This works as expected if we update the coordinates using `+=`. Several of you tried re-assigning with `+`, and ran into problems with code like this:

In [None]:
def step_random_walk_2d(x_coords, y_coords):

    phi = np.random.rand(len(x_coords)) * 2 * np.pi
    x_coords = x_coords + np.cos(phi)
    y_coords = y_coords + np.sin(phi)

    # Return None (since we changed the arrays in-place)
    return None

Why do these not work the same way? It turns out that in NumPy, `+=` does in-memory changes, while `+` returns a new array at a new location in memory. To see this, look at these examples: 

In [None]:
a = np.array([1, 1, 1])
b = a
b += np.array([6, 7, 8])
print(a is b, a, b)

In [None]:
a = np.array([1, 1, 1])
b = a
b = b + np.array([6, 7, 8])
print(a is b, a, b)

In both examples, the code `b=a` makes a name `b` that points to the same array in the same memory location as `a`. When we update `b` with `+=`, the array in that memory location is updated. However, when we update `b` with `+`, a new array in a new memory location is created, with the name `b` pointing to it.

The moral of the story is: when updating in place, best to use `+=`.

## FAQ: Function Headers and Local Scope

When we define a function, we give it a set of parameters that we want to use in the function. The parameters are in the local scope of the function, which means that variable can only be used inside the function.

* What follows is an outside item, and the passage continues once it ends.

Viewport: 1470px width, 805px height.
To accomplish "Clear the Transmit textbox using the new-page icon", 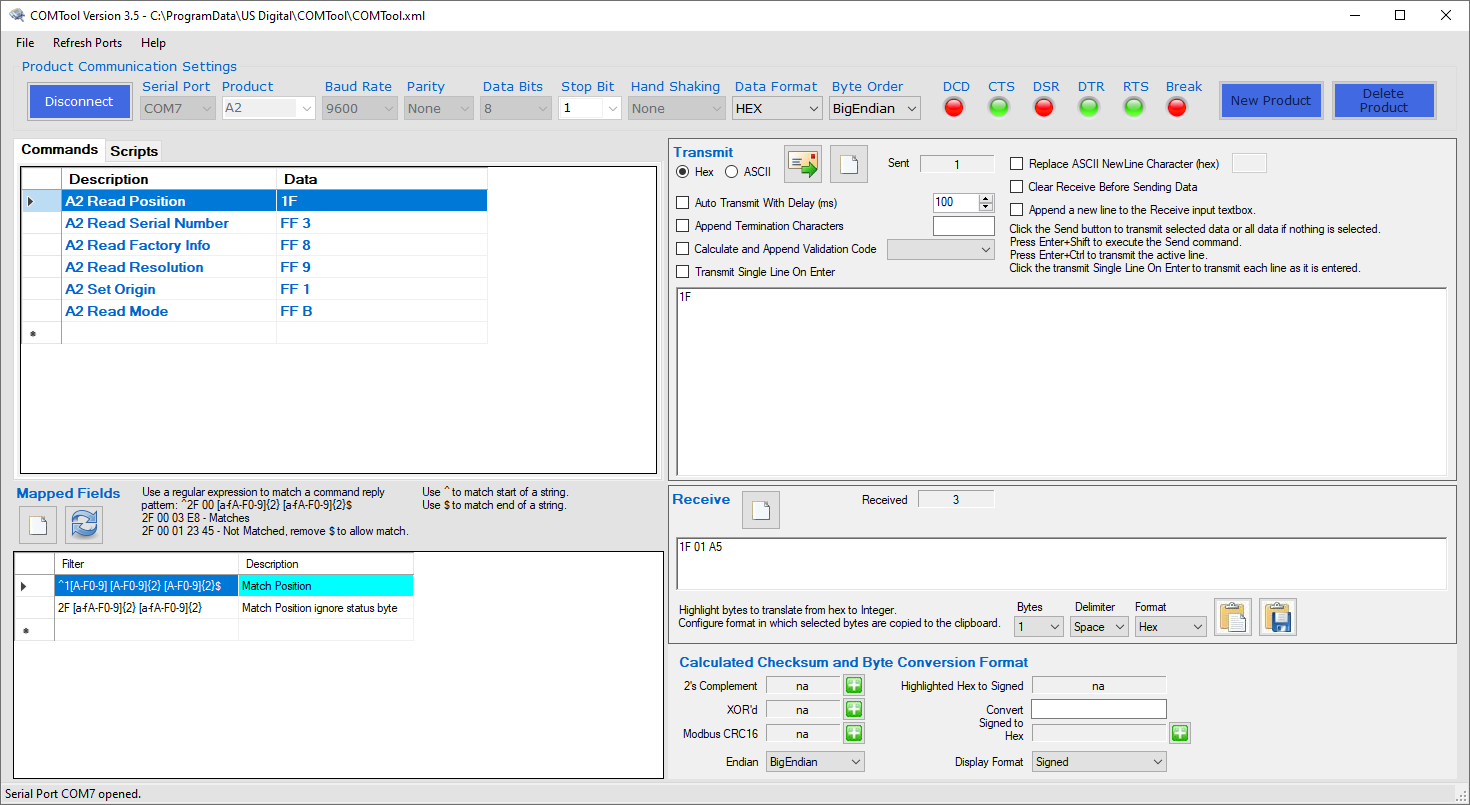I will click(848, 163).
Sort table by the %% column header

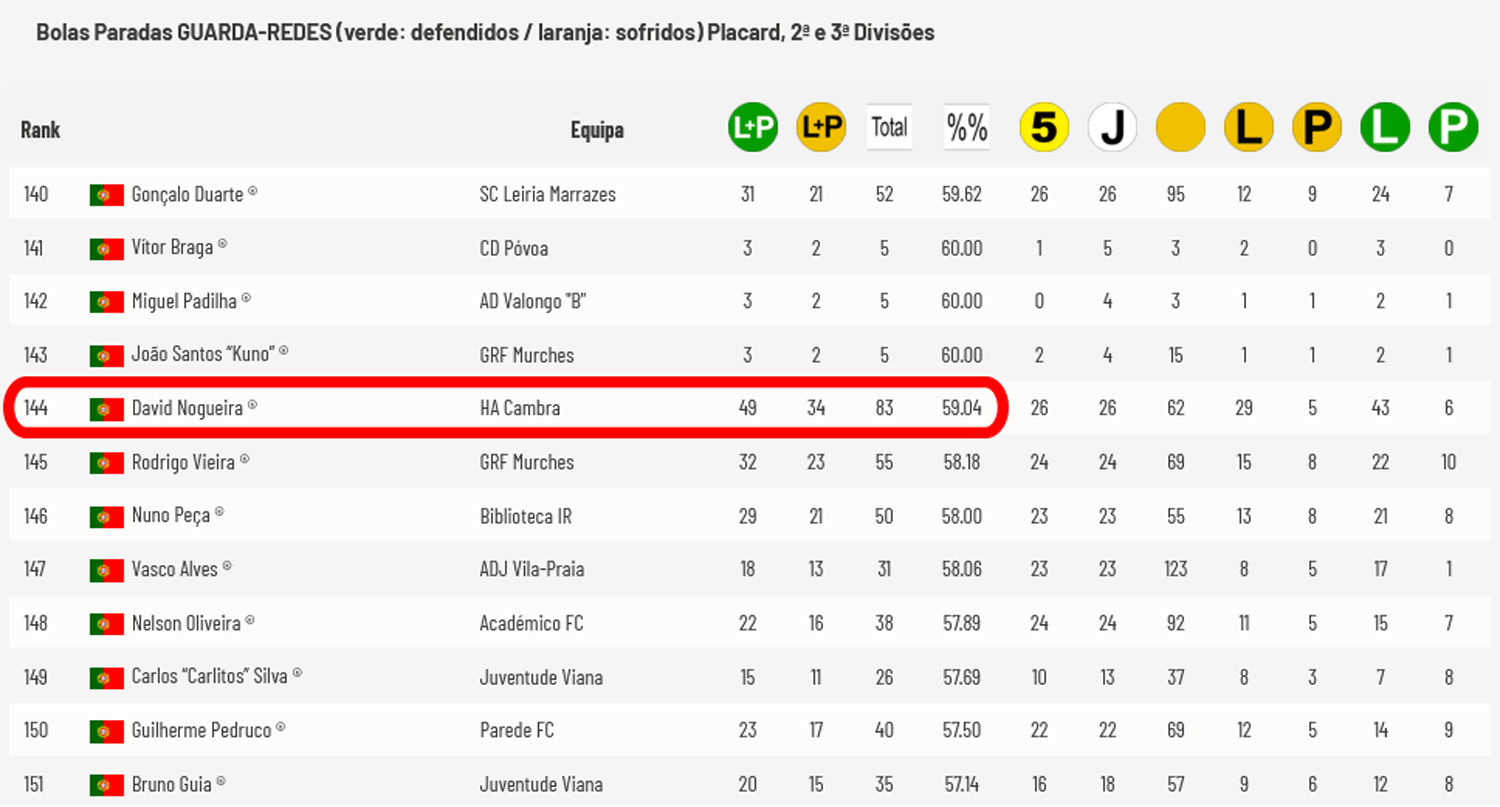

A function can use variables in the scope that contains it.

In [None]:
def myFunc(arg):
    def nestFunc():
        nestVar = arg
        print(f"This code is inside nestFunc: nestVar = {nestVar}")

    nestFunc()
    return nestVar


# print(myFunc("This is my input."))

In [None]:
x = np.linspace(0, 11, 11)
print(x)
y = np.ones(11) * 3

area = np.trapezoid(y, x)
print(area)

## Monte Carlo method

The __Monte Carlo method__ is an extremely powerful technique for solving computational science problems.  The precise definition varies, but I would define it like this:

1. Choose some _random inputs_ for a problem.
2. For each input, solve the problem to get a distribution of _random outputs_.
3. Use statistics on the outputs to make _deterministic_ statements about the problem.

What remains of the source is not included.